Two Students Selected for Prestigious Fulbright Summer Institute
Published
Emma Peterson
Hunter Smith
Emma Peterson
Hunter Smith

Two Nebraska Wesleyan students have been selected for the Fulbright Summer Institute to the United Kingdom. Emma Peterson, a sophomore athletic training and Spanish major, will participate in the US-UK Fulbright Summer Institute at the University of Bristol. Hunter Smith, a junior history major, will participate in the US-UK Fulbright Summer Institute at Queen’s University Belfast in Northern Ireland.

The Fulbright Summer Institute is one of the most prestigious and selective summer scholarship programs in the world. Sixty U.S. undergraduate students are selected for the program aimed to foster intercultural understanding between the USA and UK through educational exchange. 

Peterson will participate in the “Arts, Activism and Social Justice” program where she will spend four weeks investigating how disciplines such as literature, music, visual arts, philosophy, history and critical social theory have shaped movements for social justice across the globe. The program will give particular attention to racial justice and legacies of slavery.

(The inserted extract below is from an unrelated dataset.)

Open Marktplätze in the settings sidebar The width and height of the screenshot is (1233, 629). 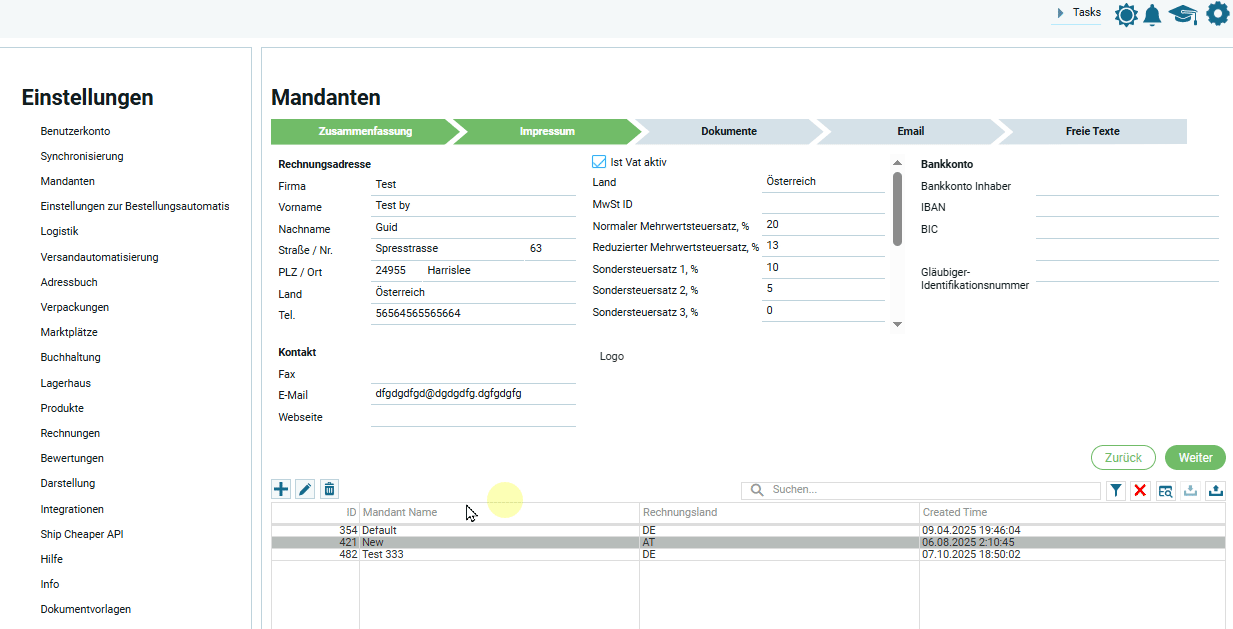pos(69,332)
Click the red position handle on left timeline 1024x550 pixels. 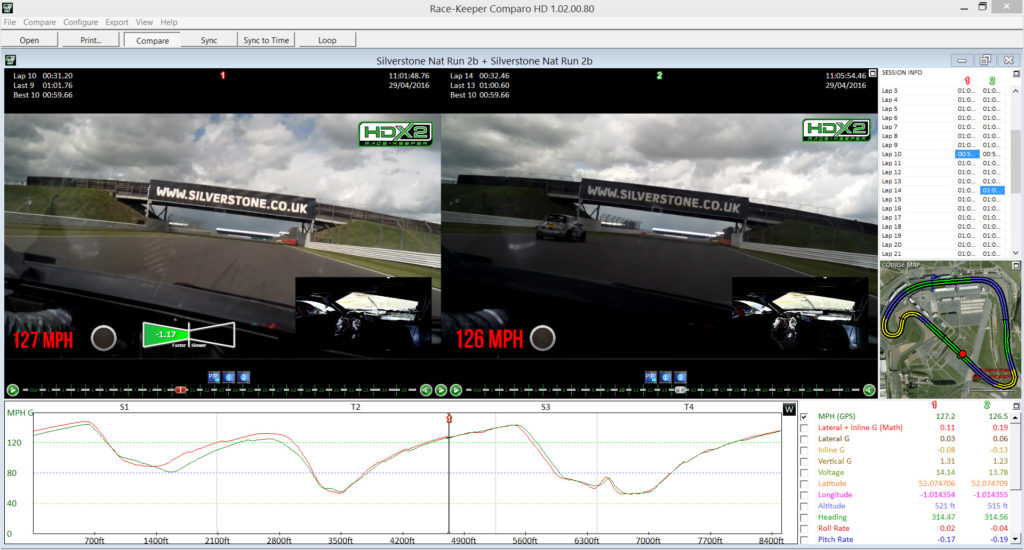[180, 390]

Her interest in the topic arose from her first-year Archway Seminar where she studied and wrote about Afghan refugees in Omaha.

“My key interest is to understand how Bristol welcomes refugees and compare it to the U.S. and UK,” said Peterson. “This program interested me because of its wide variety of topics similar to that of a liberal arts curriculum.”

Peterson is a graduate of Elkhorn South High School. She will participate in the program June 1-29.

Smith will participate in the “Education for Transformation” program, which will investigate educational philosophies in the UK and how those philosophies compare to different parts of the world. He will have hands-on experiences talking to students and educators in Northern Ireland about how their educational practices are utilized in the classroom. He will also meet with lawmakers from the British Parliament and discuss how the national public education system is shaped in the UK.

“I will incorporate what I learn in Northern Ireland in my own classroom someday, and hopefully in a school building or district farther down the road,” said Smith. “I want to become a well-rounded educator who can build lessons that are individualized for each of my students so they can find success in my classes.”

Smith is a graduate of Broken Bow High School. He will participate in the program June 24-July 19.